In May 2013 Jenny and Charlie visited Cusco and Machu Picchu Peru (Charlie had a similar visit in 1969, in the era before Jenny). When we got home Jenny said “but we didn’t visit Lima (other than to change planes in the airport).” Lima is supposed to be nice.
April 20-25 Jenny and Charlie found a bargain ticket ($450 round trip) and we returned to Lima “for a long weekend.”
Thursday evening fly Austin to Dallas, then non-stop to Lima on American Airlines. We cheated on the bargain part – for $150 each plus some miles we upgraded from coach to Business/First class.
We arrived at 5:30 in the morning, and tried to take Uber to town. Congestion outside the airport is overwhelming, so we never connected with our Uber driver, but found another ride for a similar price (50 PEN, about $17).
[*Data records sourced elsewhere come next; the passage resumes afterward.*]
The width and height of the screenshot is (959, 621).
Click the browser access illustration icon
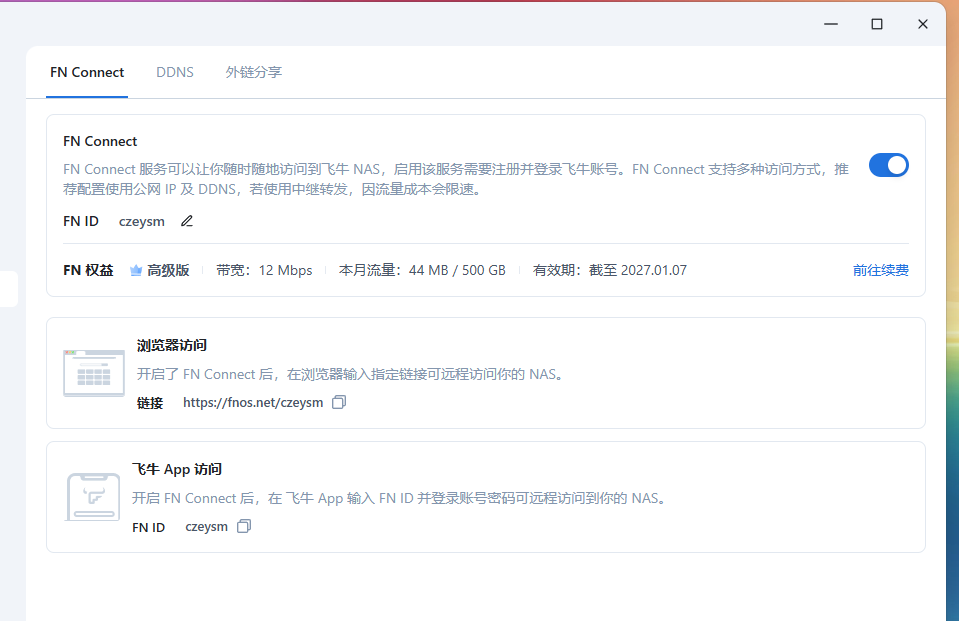tap(93, 372)
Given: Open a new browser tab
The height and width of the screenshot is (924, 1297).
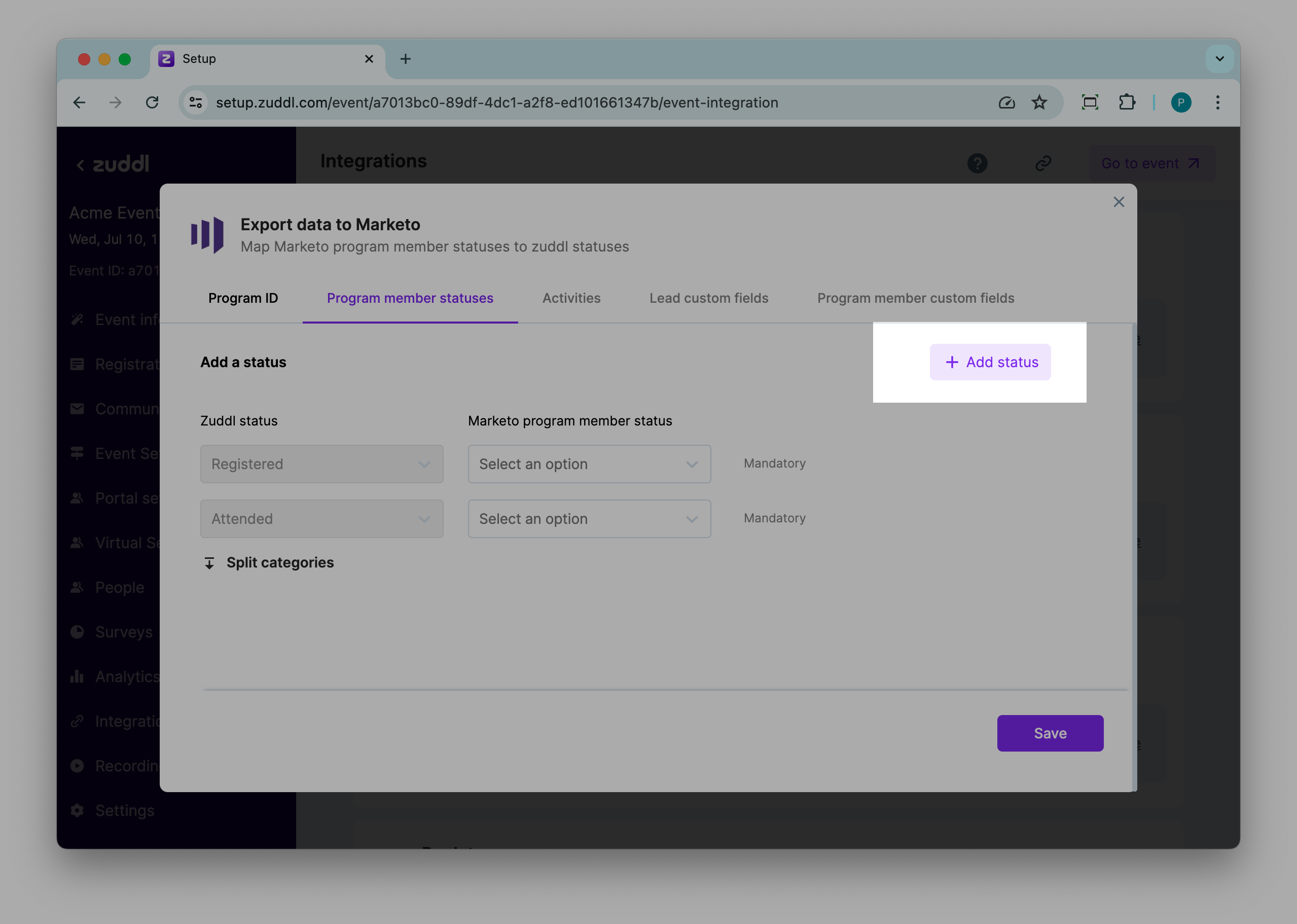Looking at the screenshot, I should pyautogui.click(x=405, y=59).
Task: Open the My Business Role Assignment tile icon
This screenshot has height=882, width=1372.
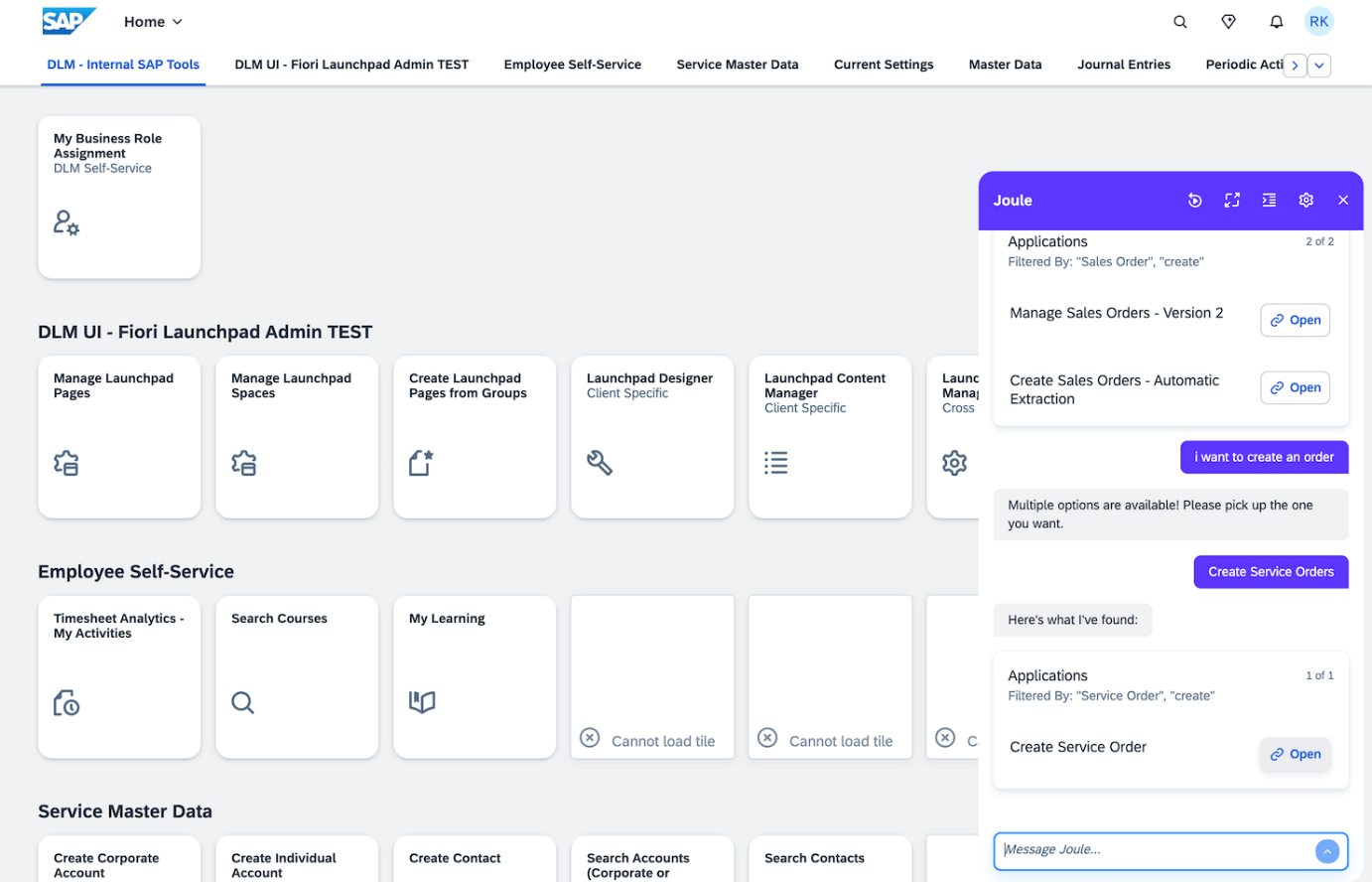Action: click(66, 221)
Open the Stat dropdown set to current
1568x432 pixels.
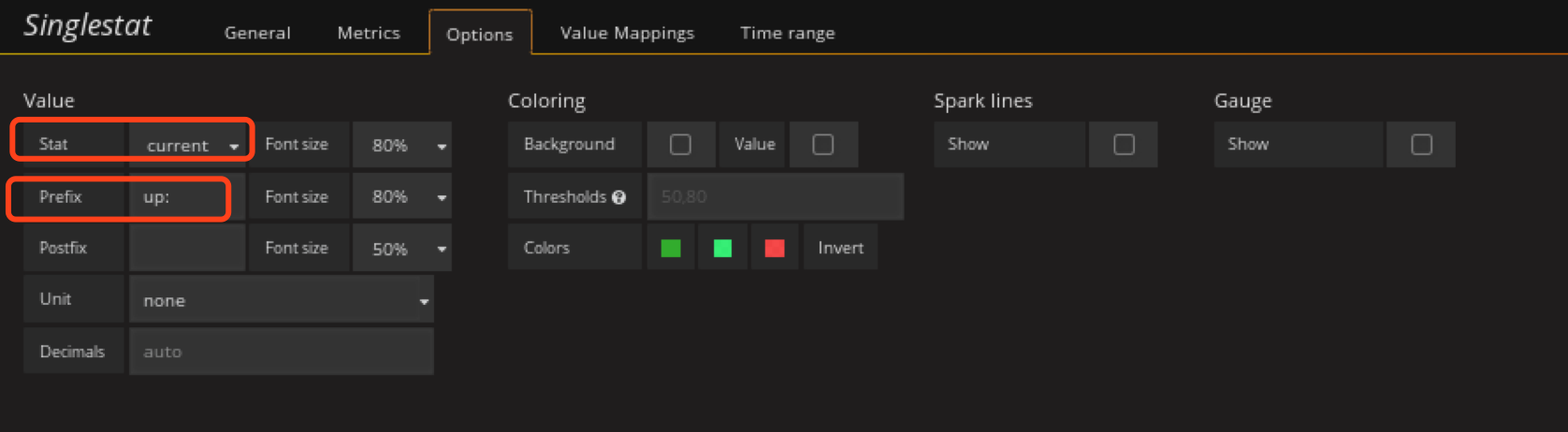tap(191, 145)
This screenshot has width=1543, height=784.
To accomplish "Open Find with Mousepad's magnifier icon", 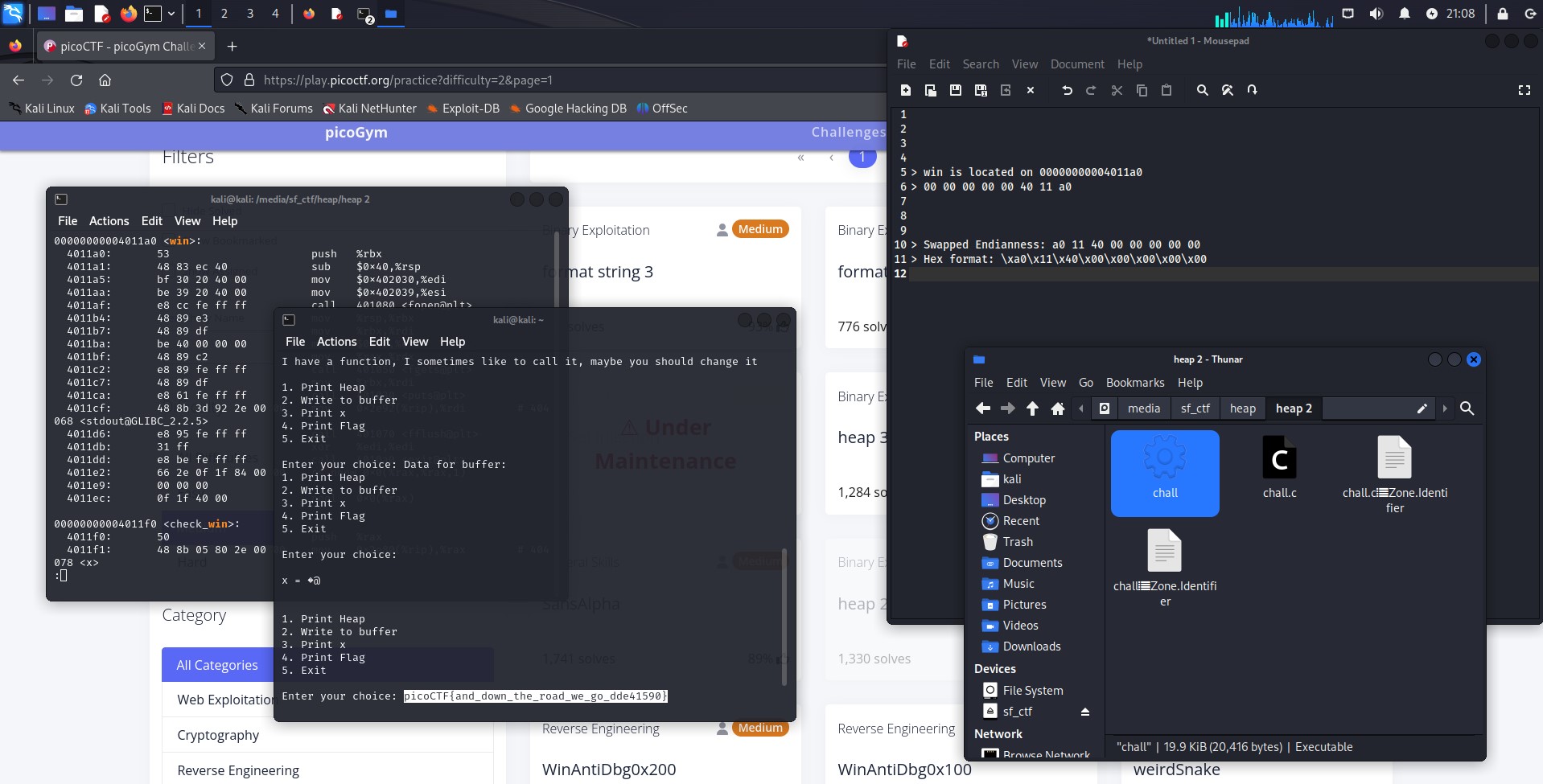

The Miraflores area of Lima is wonderful and safe, but it was too early to check into our hotel, the Casa Andina Classic Miraflores Centro, ($321.56 for 4 days, large room, breakfast).
Return flight on Tuesday April 25 left Lima at 6:40 am through Miami, with a long layover before our flight direct to Austin. Uber worked very well getting us to the airport (as well as local transportation during our visit)
Waiting for our room – Friday April 21
We continued walking through JFK park until we reached the beach – well below us
In the opposite direction – away from the coast – is the Lima Pyramid, properly called Huaca Pucllana. It was a religious and government site from about 200 to 700 AD, with the very sophisticated Lima culture that predated the Incas and Spaniards. The site is currently over 12 acres, but that is only about 1/3 of it’s original size – the rest was overrun by the roads and modern city.
Saturday April 22 – downtown Lima
Governor Francisco Pizzaro who conquered Peru, wiped out most of the native cultures, and founded the capital City of Lima, was reburied (with the correct head) in the Cathedral in 1985, as part of the celebration of the 450th anniversary of the city.
Saturday Afternoon – Museo del Convento de San Francisco de Asis de Lima
A couple blocks from the main square is the San Francisco Museum and Monastery. Some interesting art (including a last supper painting with a guinea pig (cuy) rather than a bare plate), and a fabulous library.
In addition to the art and library, this was the entrance to the Lima catacombs. In many (most?) cultures, a few years after a body is buried in a coffin, the remaining skeleton is moved to a smaller container or resting place, called an ossuary. In some cultures the family disinters the body from the first burial, cleans and arranges the bones in the second much smaller ossuary. Sometimes in catacombs the bones are arranged by type – skulls in one area, long bones in another, remaining small bones in a “well” like pit (10 meters deep, over 30 feet), – to make more room in the catacombs.
People or families were buried and covered with lime (to speed decomposition, kill bacteria, and reduce odor) and dirt, and to allow another layer of bodies. The next few pictures show this, so jump ahead if you are queasy. Some areas I had to enter on my hands and knees (remember how tall I am).
I forgot to take pictures of the rooms full of skulls, long bones, or wells full of small bones. I will try to remember the next time I visit a catacomb.
Sunday April 23
Our first visit was to the National Museum of Archeology, Anthropology, and History, run by the government. No photos allowed (ugh), but they have the largest collection in Peru. This was a nice museum to visit, but if you only have time for one, go to the Larco museum below.
Do people go to both museums? Well, from the entrance to this museum there is a blue line painted on the sidewalk all the way to the Larco museum. A pleasant 15 minute stroll through the local neighborhoods. The only point of concern was where a construction fence hid the line for a block, but it resumed exactly where expected past the construction.
The Larco museum also has a well known gallery of pre-columbian erotic pottery, in a separate building, so fragile visitors can avoid it. I won’t go farther than the example half way down the Wikipedia page for the museum.
Monday April 24
In the four days we were in Lima, walking among the people, I only saw three people smoking and one man “vaping” an electronic cigarette. Fewer than any other place I have visited in the world. Could this be what makes them such pleasant, kind people?